Nick Carson meets an artist bringing graffiti into the mainstream in Britain, and finds that everything he sprays turns to gold.
Graffiti: writing or pictures scribbled, scratched, or sprayed illicitly on a wall or other surface in a public place. The dictionary barely disguises its contempt for what is now gaining recognition as a remarkably creative art form: one that is struggling to keep afloat on a sea of distrust in the legitimate art world.
Street graffiti defacing public property remains justifiably illegal, but its unique style and exploration of an often-neglected medium – the humble aerosol can – is just beginning to scratch its fair share of respect. No small thanks are due to the phenomenal success of Arron Bird, a.k.a. Temper: the first British graffiti artist ever to be granted a solo exhibition, he has whipped up a storm in the contemporary art business.
Picture an eleven-year-old balancing on milk crates in the dead of night, adding the final touches to his first illegal masterpiece on the streets of Wolverhampton. Twenty-two years later, that very same individual has celebrities falling over themselves to get their hands on his work and has been well paid to spray his mark onto the likes of Saatchi & Saatchi and Coca-Cola.
Life’s too short
Chiselling a professional niche for such a frowned-upon activity seems challenging enough, but Arron also had to pull at the restraints of a working-class background, which continually threw up yet more hurdles. On the plus side, such social pressures have bred a pragmatism that has kept his feet firmly on the ground throughout his dizzying ascent to recognition: “It’s always hard to make a decent living from art, and graffiti is still not viewed as an art form. Naturally it was a hard decision to make to go into it professionally.” Conscious that all fame is fleeting, he still funnels all of his profits into a trust fund for his children.
Having been a gravedigger and a forklift truck driver, it seems a colossal task to have started painting for a living with no formal training whatsoever. Nevertheless natural talent seemed irrepressible even in the warehouse: Arron spent most of his time drawing on the boxes. “Too many people were telling me I should do something with my art,” he recalls, “but I never believed I was as good as people said.” Ironically it took a tragedy to jump-start his ambition: “Nine members of my family died in the same year. It all came at once, but it made me realise that life’s too short to be doing something you don’t want to do.”

++++

**Stated task:**
In the article on graffiti artist Arron Bird, what two jobs did he hold before painting for a living?

**Given data:**
++++

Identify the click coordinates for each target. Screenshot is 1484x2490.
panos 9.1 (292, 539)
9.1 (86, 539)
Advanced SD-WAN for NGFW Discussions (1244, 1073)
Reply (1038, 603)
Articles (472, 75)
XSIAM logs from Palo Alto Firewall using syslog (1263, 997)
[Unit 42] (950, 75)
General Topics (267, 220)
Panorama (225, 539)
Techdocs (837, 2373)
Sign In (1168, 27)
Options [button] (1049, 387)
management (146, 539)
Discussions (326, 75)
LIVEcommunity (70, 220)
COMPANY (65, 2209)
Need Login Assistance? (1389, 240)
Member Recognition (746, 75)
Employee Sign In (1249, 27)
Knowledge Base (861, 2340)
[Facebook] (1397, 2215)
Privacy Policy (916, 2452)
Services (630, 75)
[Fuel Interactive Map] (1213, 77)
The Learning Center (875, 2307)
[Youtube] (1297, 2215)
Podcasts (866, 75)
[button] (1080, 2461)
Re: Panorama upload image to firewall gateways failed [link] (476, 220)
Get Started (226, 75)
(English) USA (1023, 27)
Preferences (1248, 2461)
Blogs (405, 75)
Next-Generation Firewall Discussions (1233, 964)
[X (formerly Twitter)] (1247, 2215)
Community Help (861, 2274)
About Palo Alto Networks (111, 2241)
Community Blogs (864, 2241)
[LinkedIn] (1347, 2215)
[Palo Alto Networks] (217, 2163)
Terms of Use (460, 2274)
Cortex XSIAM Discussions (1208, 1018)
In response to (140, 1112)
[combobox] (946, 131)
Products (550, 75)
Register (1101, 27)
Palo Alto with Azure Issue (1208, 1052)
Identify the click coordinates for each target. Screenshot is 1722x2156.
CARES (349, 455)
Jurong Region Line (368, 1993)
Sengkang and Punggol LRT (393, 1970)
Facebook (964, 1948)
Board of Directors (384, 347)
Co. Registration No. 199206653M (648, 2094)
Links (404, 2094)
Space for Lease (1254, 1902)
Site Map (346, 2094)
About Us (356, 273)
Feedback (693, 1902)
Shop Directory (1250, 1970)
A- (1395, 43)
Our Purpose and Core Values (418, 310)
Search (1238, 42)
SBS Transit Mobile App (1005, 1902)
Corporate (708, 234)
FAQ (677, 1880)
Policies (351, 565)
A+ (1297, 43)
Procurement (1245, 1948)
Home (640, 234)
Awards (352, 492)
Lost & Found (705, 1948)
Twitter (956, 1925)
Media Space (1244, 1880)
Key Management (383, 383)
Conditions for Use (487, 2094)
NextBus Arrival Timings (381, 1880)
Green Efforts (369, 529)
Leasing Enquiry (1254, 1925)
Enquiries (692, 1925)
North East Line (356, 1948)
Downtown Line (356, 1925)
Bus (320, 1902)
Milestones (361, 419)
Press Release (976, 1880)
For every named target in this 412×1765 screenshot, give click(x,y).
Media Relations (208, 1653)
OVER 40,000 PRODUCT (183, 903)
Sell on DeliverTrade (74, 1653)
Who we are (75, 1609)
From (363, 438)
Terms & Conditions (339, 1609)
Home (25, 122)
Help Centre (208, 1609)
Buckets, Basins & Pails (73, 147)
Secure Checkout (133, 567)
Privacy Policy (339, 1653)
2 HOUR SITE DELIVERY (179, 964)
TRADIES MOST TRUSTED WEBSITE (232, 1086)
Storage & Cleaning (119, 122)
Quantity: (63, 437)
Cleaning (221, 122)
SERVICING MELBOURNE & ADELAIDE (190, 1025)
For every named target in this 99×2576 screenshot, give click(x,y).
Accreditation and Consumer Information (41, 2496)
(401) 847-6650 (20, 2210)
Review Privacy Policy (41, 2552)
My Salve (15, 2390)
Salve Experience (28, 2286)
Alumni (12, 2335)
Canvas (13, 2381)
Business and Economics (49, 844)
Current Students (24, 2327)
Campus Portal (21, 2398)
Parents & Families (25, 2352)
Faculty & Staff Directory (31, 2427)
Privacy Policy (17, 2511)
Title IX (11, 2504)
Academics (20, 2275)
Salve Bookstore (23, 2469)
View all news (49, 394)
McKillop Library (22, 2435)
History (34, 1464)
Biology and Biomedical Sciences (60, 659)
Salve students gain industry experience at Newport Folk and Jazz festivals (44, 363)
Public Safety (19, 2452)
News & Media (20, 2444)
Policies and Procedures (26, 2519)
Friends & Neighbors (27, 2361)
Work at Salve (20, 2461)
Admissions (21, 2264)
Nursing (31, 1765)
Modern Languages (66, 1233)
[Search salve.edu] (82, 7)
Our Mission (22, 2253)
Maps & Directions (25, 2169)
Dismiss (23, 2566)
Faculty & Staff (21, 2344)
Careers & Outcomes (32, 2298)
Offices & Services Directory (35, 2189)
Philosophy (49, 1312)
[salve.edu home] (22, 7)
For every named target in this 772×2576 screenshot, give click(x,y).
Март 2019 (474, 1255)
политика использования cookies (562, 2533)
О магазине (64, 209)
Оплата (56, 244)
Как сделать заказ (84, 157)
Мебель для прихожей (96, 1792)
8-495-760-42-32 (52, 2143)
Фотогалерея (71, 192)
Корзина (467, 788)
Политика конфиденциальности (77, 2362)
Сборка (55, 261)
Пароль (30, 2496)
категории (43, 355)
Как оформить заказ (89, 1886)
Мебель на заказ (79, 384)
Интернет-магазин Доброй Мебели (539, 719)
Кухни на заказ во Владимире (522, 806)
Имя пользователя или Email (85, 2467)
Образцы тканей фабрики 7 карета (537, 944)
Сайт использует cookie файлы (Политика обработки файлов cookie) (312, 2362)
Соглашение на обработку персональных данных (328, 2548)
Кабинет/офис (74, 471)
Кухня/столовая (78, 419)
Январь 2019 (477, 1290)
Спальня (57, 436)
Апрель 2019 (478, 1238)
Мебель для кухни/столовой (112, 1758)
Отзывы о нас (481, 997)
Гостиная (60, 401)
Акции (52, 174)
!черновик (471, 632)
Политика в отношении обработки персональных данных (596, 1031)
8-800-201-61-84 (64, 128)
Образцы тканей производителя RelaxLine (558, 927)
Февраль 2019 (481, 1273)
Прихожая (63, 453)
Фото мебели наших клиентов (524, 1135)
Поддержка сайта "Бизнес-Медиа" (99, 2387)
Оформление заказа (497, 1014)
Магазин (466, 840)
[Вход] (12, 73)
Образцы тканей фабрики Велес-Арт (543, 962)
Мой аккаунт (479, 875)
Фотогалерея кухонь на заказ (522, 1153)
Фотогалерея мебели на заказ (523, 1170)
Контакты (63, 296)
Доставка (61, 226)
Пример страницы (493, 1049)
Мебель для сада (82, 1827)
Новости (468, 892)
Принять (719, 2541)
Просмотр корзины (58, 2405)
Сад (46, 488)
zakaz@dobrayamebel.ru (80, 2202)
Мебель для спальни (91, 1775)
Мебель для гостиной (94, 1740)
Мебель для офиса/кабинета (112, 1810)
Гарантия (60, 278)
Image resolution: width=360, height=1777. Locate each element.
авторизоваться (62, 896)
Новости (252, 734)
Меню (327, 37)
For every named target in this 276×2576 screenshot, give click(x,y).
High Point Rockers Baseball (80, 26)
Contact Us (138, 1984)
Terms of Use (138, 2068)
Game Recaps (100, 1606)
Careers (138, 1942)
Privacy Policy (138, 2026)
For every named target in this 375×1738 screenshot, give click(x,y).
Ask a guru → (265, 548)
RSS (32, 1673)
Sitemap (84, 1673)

++++

**The output:**
He was a gravedigger and a forklift truck driver.